Locally milled whole grain flours have more oils in them than bleached all-purpose ones do and therefore can go rancid. If they are stored in an airtight container in a cool, dark place, they will keep for months. But like any food, flours can go bad and will have a sharp smell and sour taste. While safe to handle, they will make anything you bake with them taste horrible. If you’ve got kids, make playdough (but don’t let them ingest it.) If you’re crafty, use it to make paper maché. If you’ve got a garden, dust your plants with it to deter grasshoppers and other leaf chewing insects. If you’ve got a compost pile, mix it in well, as just adding it on in one big layer will affect necessary air flow.

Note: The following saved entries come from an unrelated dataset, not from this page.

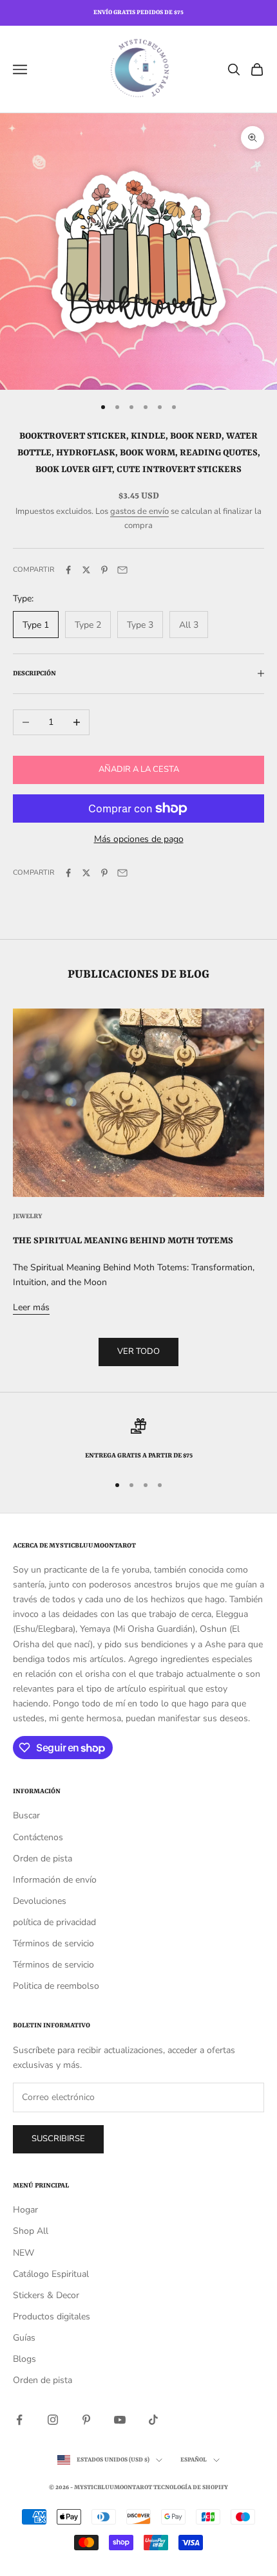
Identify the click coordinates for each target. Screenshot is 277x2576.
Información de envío (55, 1880)
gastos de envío (139, 511)
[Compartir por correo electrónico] (122, 570)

8. MAKING WAY FOR CSA BOUNTY.

They are coming, folks. Boxes — well, reusable bags more likely — full of produce. Be ready with countertop bowls to store fruits that like room temperature in full view so it all gets eaten. Air out baskets destined to hold an abundance of root vegetables. Stock up on white flour sack towels that extend the fridge life of herbs and leafy greens until you can eat them all.

9. CLEANING THE GRILL.

A clean grill is an efficient, greener one. Evict any nesting critters and clear out the cobwebs or debris from all corners of the grill. Empty and clean the grease trap and replace the drip pan if necessary. If you’ve got a gas grill, inspect the hoses which should not be crimped or brittle and the tank which should not be bulging or rusting. To clean the grates, warm the grill first. Use a wire brush and elbow grease to get the grilled-on bits off the grates, wash them in warm soapy water, and air dry before putting them back onto the grill.

10. ROTATING COOKBOOKS.

Everyone gets in a recipe rut. Take a rainy March afternoon to leaf through your cookbooks for inspiration on how to prepare all of the bounty that’s coming your way. Move the books that inspire you most to the most prominent shelf in the case. Keep a running list of recipe names, book titles, and page numbers posted on the bulletin board to remind you where to find them easily.